Request: Copy out word for word the part of the forum thread on burning out that opens with the words containing "We live in an" and closes with "same salary.".

[Start Document section]

I am burning out - saurabh
https://medium.com/this-happened-to-me/eb7b4584fff7
======
DigitalSea
To me being burnt out is feeling like you've been increasingly doing more and
more for the same reward. I feel like I am burning out slowly as well, I'll
eventually probably have a nervous breakdown but I have no choice but to keep
on going to provide an income to my family, I can't stop what I am doing. I
have to keep working, keep taking on freelance projects, keep spending time on
the computer not because I want too, but because not having money and a crappy
life isn't something I want for my family.

We live in an economy where if you're not putting in those extra unpaid hours
you're not considered an asset to your employer and you will be disposed of.
An economy where 17 old kids can not only flip burgers, they can code and code
for a hell of a lot cheaper/are more willing to sleep at work to meet a
deadline.

Burning out is when you go to work, come home to freelance, go to work 7 days
of the week with inconsistent hours, not getting to spend time with your
family, not getting to go to the farmers markets or watch movies with your
wife. It's going to bed at 2am working and waking at 6am to go to work, it's
feeling like you're constantly working, constantly checking emails all for the
same salary.

[End Document section]
[Start Given records]

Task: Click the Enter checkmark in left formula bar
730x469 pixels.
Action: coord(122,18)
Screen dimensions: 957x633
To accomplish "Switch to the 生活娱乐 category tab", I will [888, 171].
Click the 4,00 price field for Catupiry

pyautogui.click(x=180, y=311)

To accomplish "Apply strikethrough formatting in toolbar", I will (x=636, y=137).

[End Given records]
[Start Given records]

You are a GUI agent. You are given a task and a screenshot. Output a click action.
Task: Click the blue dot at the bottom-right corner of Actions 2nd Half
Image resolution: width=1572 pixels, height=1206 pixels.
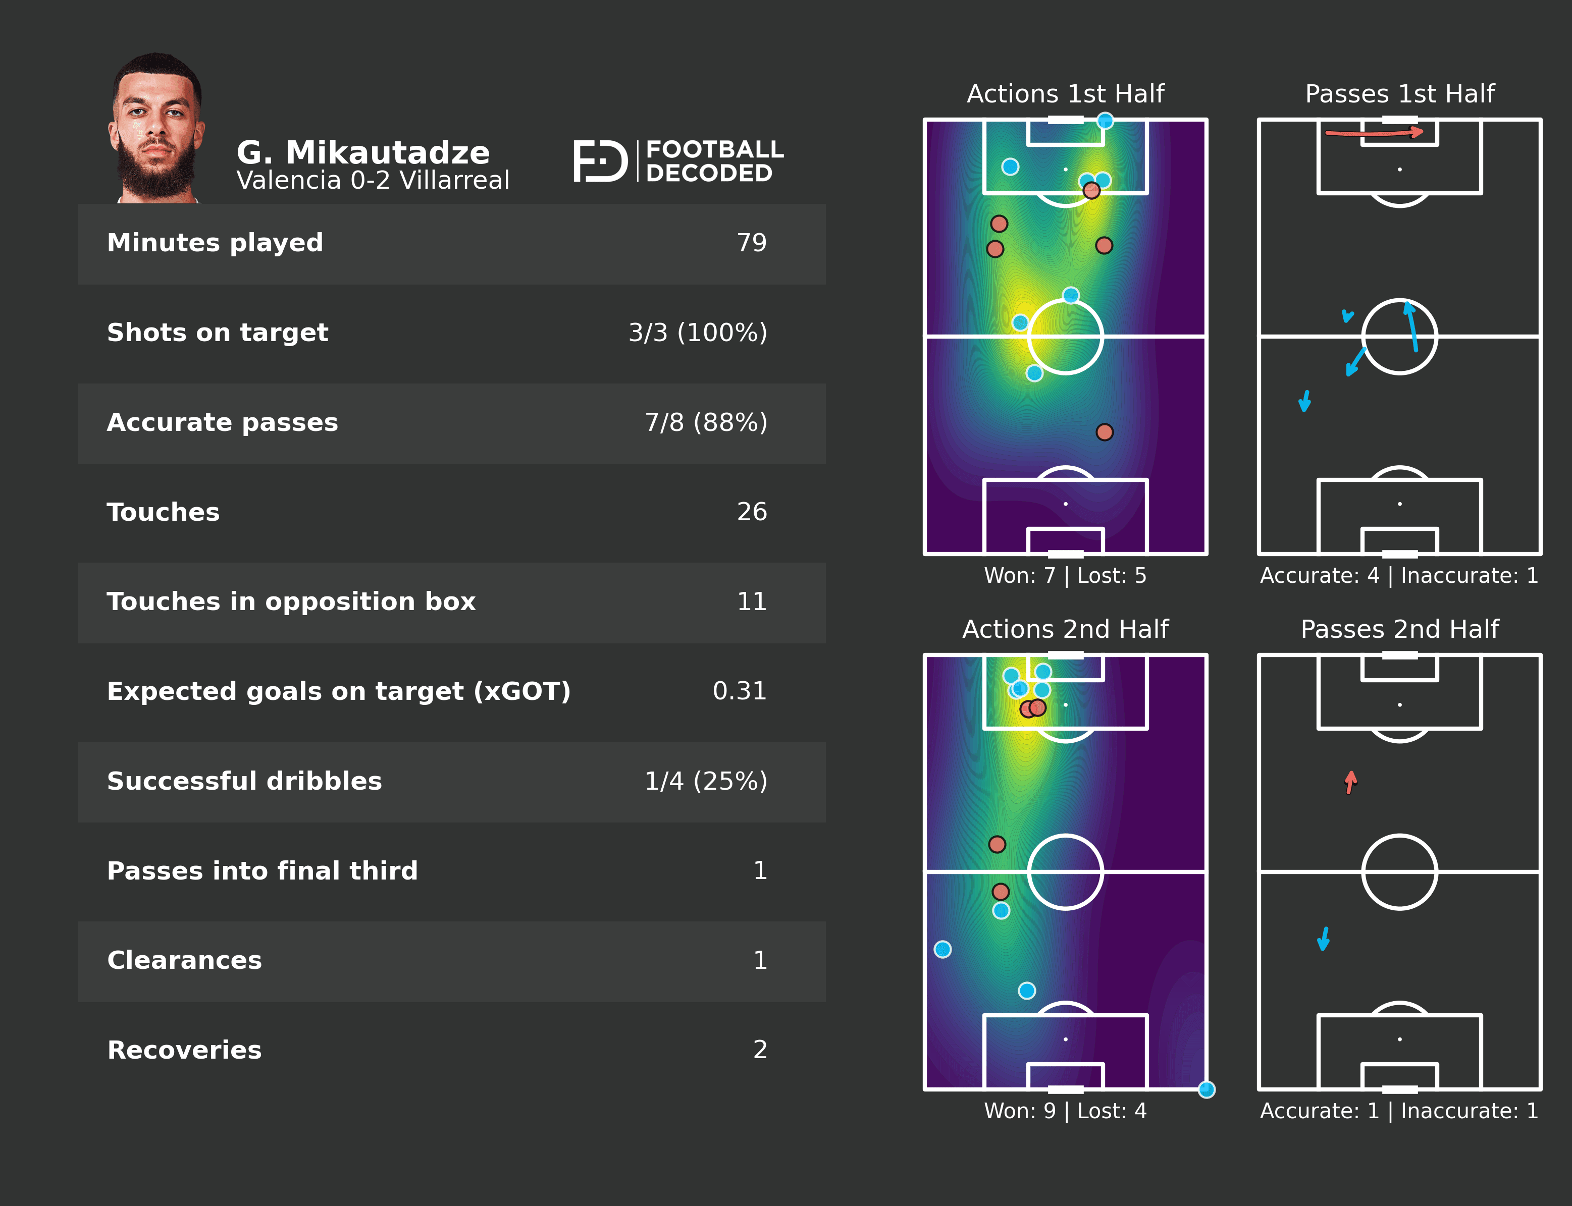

[End Given records]

Solution to this exercise:
We live in an economy where if you're not putting in those extra unpaid hours
you're not considered an asset to your employer and you will be disposed of.
An economy where 17 old kids can not only flip burgers, they can code and code
for a hell of a lot cheaper/are more willing to sleep at work to meet a
deadline.

Burning out is when you go to work, come home to freelance, go to work 7 days
of the week with inconsistent hours, not getting to spend time with your
family, not getting to go to the farmers markets or watch movies with your
wife. It's going to bed at 2am working and waking at 6am to go to work, it's
feeling like you're constantly working, constantly checking emails all for the
same salary.